Mon, Apr. 30th, 2007, 01:53 am
The diff problem has been solved
Those of you who have used version control systems for a long time, or anything which has to diff extensively for that matter, know that once in a while they completely bungle a diff and give output which is, to put it charitably, extremely confusing.
Coming up with an algorithm which reliably gives good diffs is far from trivial, but is a problem which has now thankfully been solved. If you get the latest version of bazaar
and use its diff utility it will give reasonable diff output on almost anything. All other version control systems (and I mean all
others) should switch to using bazaar's diff algorithm as a swap-in replacement, a change which has essentially no downside. (It also has better asymptotic runtime, and code which is easier to understand and debug.)
Full disclosure: I came up with this diff algorithm, and bazaar uses my code :-) There's some discussion on the bazaar mailing list archives about interesting behavioral tweaks, but they don't appear to have been applied in the current release.
Update: My explanation of how patience diff works and why is here
Mon, Apr. 30th, 2007 09:46 am (UTC)
Instead of doing a longest common subsequence on everything, it does a longest common subsequence on lines which occur exactly once on both sides, then recurses between lines which got matched on that pass. Not sure if that qualifies as 'simple'.
Diffing for english text files is a different issue. Line-based diff algorithms are meant mostly for use on programming languages, which in turn are designed to work well when subjected to line-based diff.
Mon, Sep. 24th, 2007 11:49 pm (UTC)
(very belated, I know)it does a longest common subsequence on lines which occur exactly once on both sides
Yay, I came up with the exact same trick a few years ago, based on the observation that it was all those blank and "}" lines that tended to get screwed up in C code, while reading the diff paper that talked about the need for equivalence sets. And of course the algorithm gets simpler (and asymptotically faster) since you no longer need to manage equivalence sets. I'm glad somebody else thought of it and "published" it.
Mon, Apr. 30th, 2007 02:25 pm (UTC)
When I read your post I was very excited to see what you've done with the Diff problem. I downloaded a copy of bazaar but was disappointed to note it was 1) CLU only 2) the diffing mechanism seems tightly coupled to the source control.
I'm excited to try out your diffing algorithm purely on it's own. I think it would be much more useful as a separate application (with GUI) then as part of a whole new versioning system.
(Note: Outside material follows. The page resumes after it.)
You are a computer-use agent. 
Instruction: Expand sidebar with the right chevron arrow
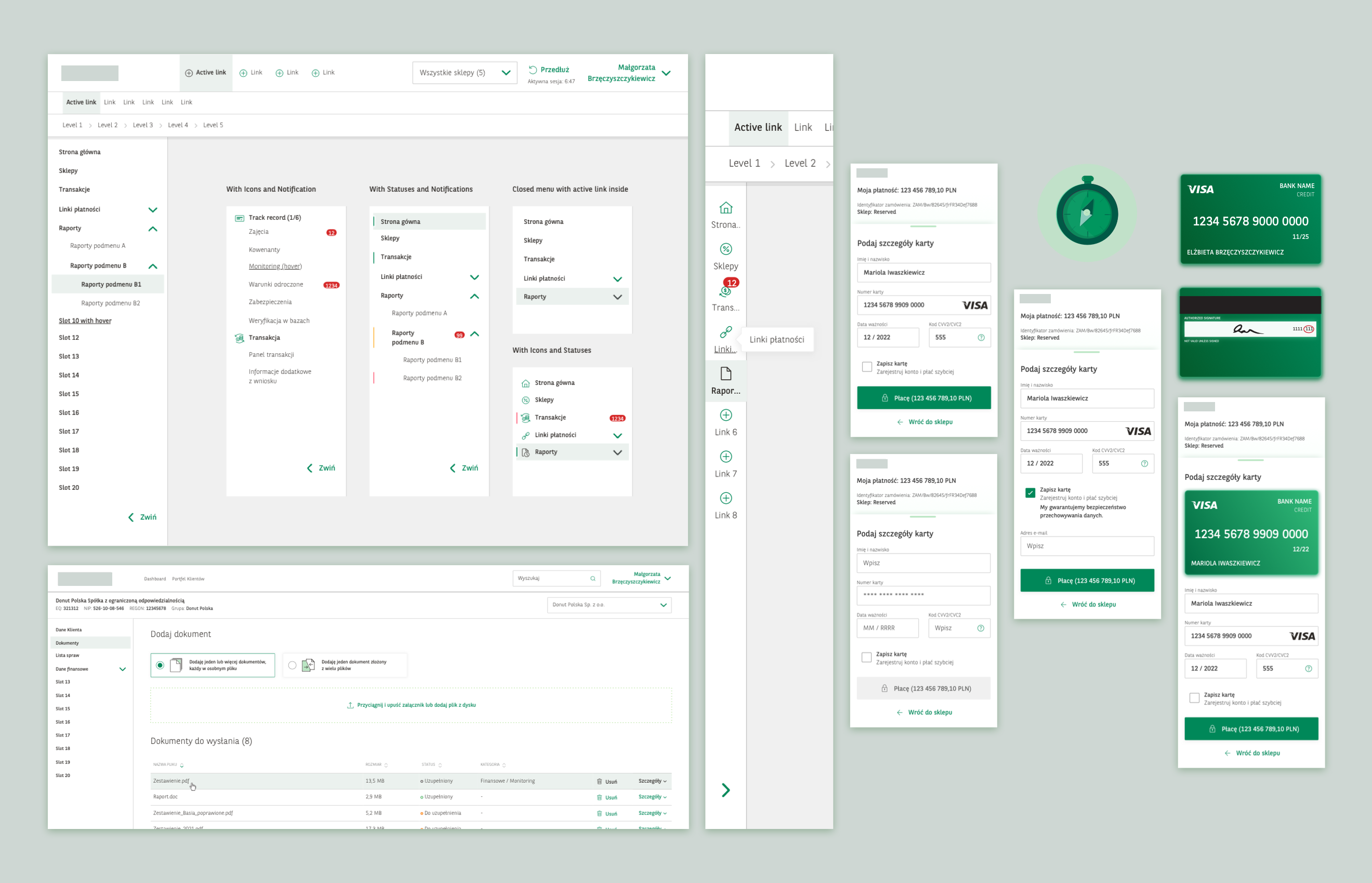725,790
For example, I'm using perforce for all of my projects (beyond my control), but it's easy to swap in a new diffing tool for Perforce. I had hoped to try out your diffing solution in this way.
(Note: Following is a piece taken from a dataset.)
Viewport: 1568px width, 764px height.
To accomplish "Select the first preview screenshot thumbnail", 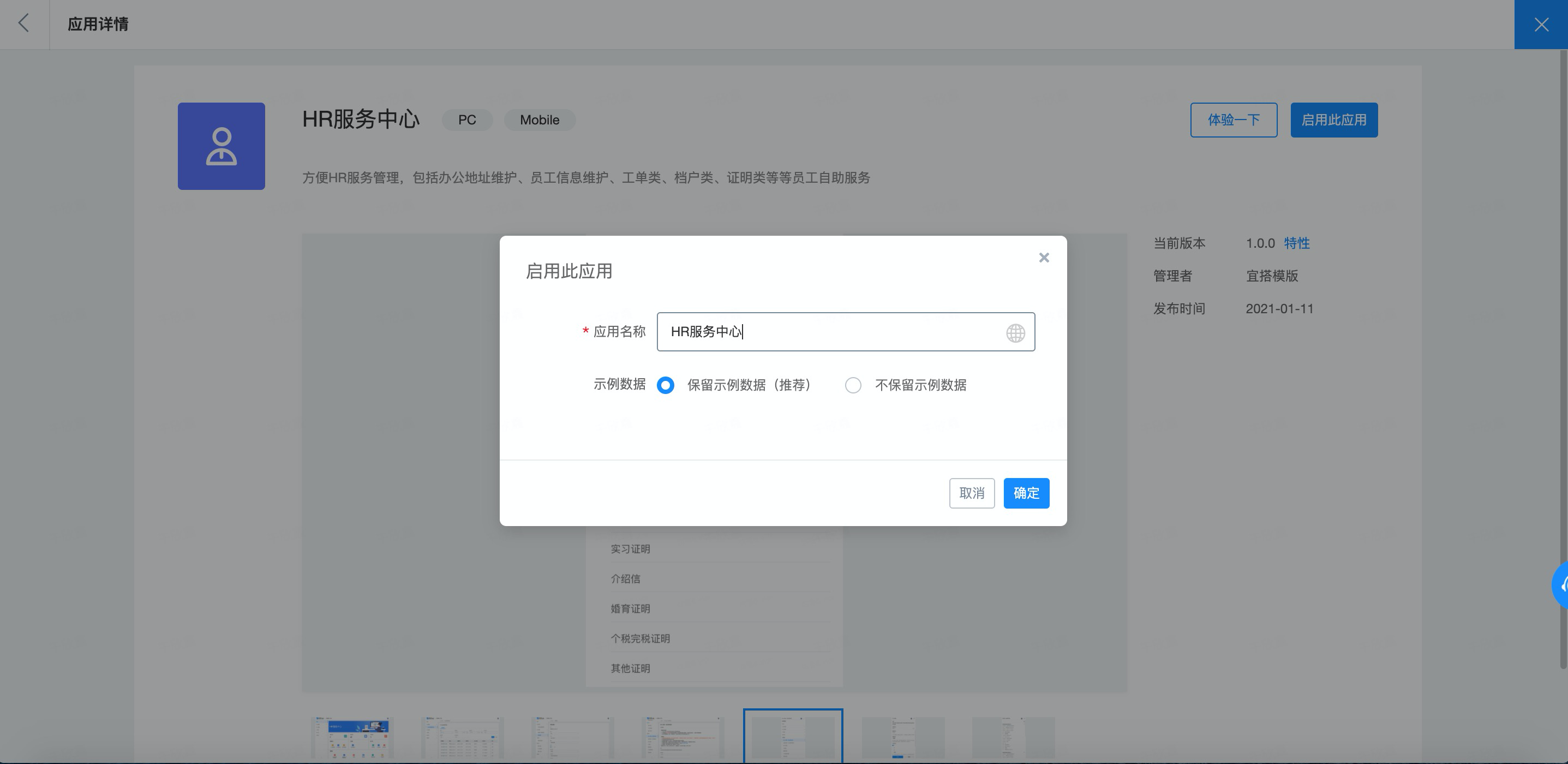I will pyautogui.click(x=352, y=737).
Mon, Apr. 30th, 2007 02:31 pm (UTC)
It would be really nice if this was a drop-in replacement for difflib, or otherwise done in a similar style.
For English diffs I use difflib reasonably successfully, splitting on individual words instead of lines (and in HTML I largely ignore the markup and pay attention only to words). It sounds like the improvements here might be useful in that domain as well.
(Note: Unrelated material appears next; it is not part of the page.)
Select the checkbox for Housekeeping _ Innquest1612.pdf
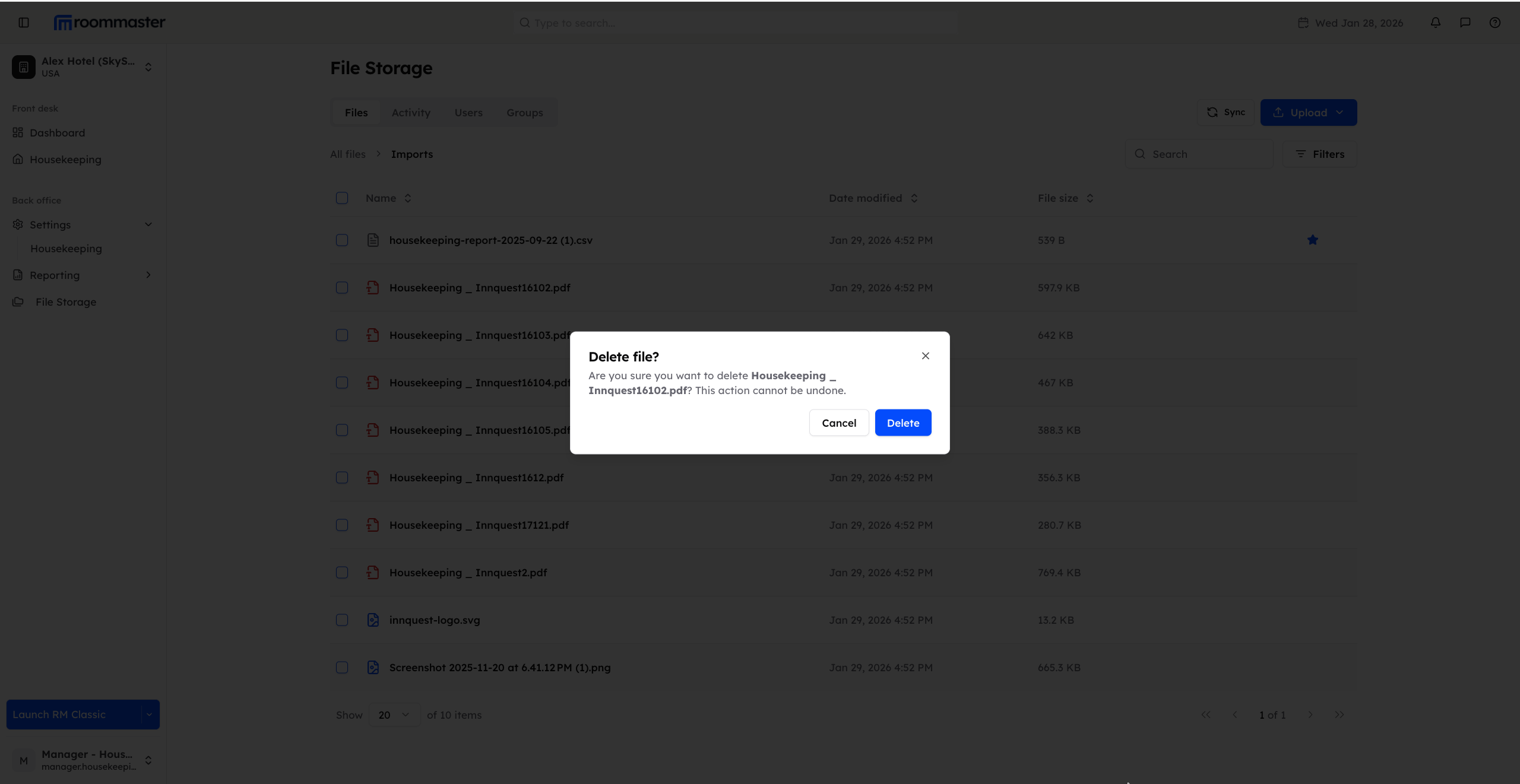The width and height of the screenshot is (1520, 784). [x=342, y=477]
Wed, May. 2nd, 2007 12:15 am (UTC)
bramcohen: Re: hmm...
There's a modification to patience diff to make it work on character-based instead of line-based input. Since it's unlikely that there are any individual characters which occur exactly once on both sides, what you do is take all substrings which occur exactly once on both sides, and view their first characters as potential matches, then do patience sorting on the potential match characters. I don't know what the possible asymptotics are for finding all potentially matching characters with this technique are.
Mon, Apr. 30th, 2007 05:06 pm (UTC)
Not sure what you mean by 'CLU only' but merge3.py can be run independently and gives unified diff output.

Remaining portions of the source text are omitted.